__Exercise__:
Reproduce the lines of material beginning with the line containing "You are a computer-use" and continuing through the line containing "to the 法律风险", leaving the pictures out of your answer.

__Material to process__:
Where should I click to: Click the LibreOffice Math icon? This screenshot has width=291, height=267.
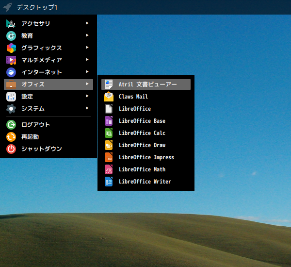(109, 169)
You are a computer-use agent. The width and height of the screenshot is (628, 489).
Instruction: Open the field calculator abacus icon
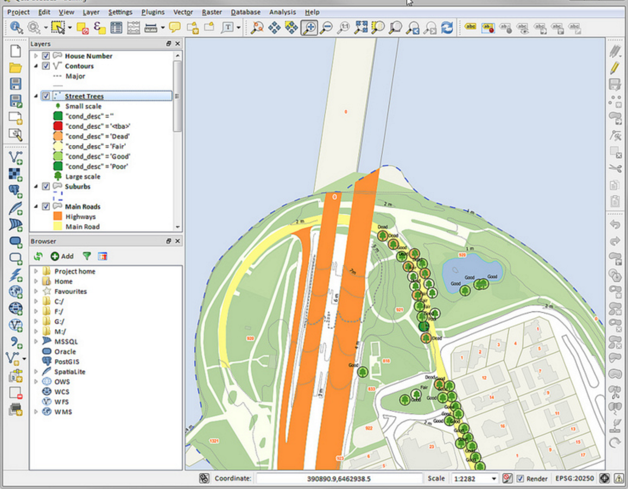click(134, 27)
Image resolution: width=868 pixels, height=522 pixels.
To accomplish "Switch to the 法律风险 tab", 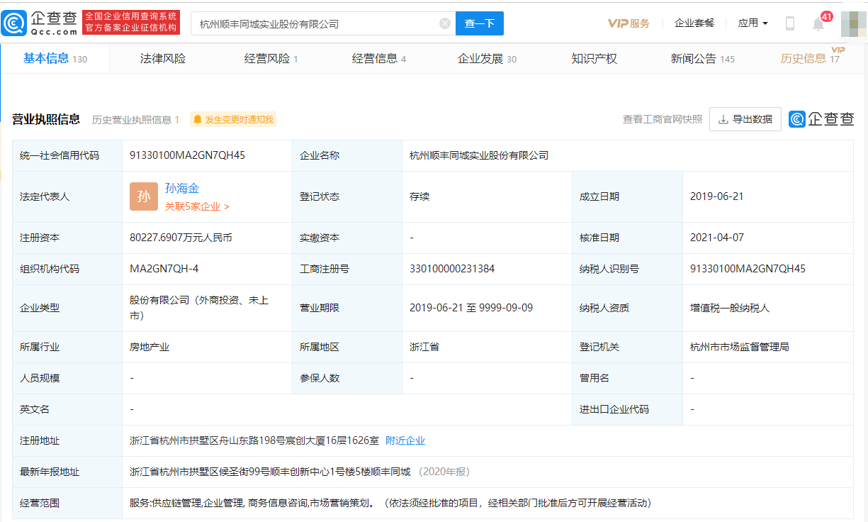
--
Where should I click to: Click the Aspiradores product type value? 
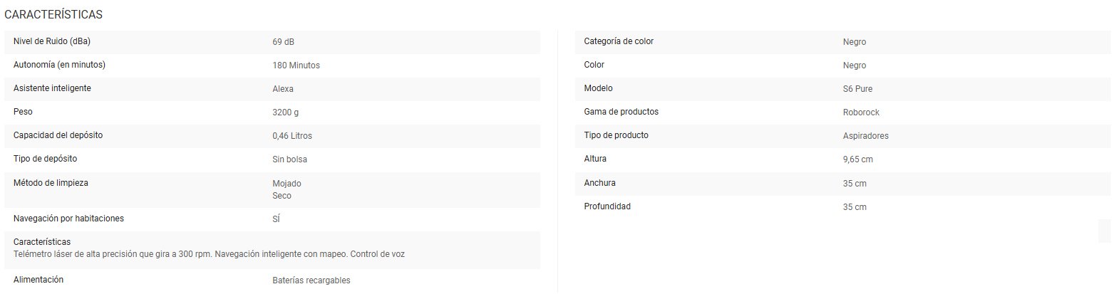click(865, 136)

__Finished exercise__:
You are a computer-use agent. The width and height of the screenshot is (628, 489).
Instruction: Open the field calculator abacus icon
click(134, 27)
Image resolution: width=868 pixels, height=522 pixels.
To accomplish "Switch to the 法律风险 tab", 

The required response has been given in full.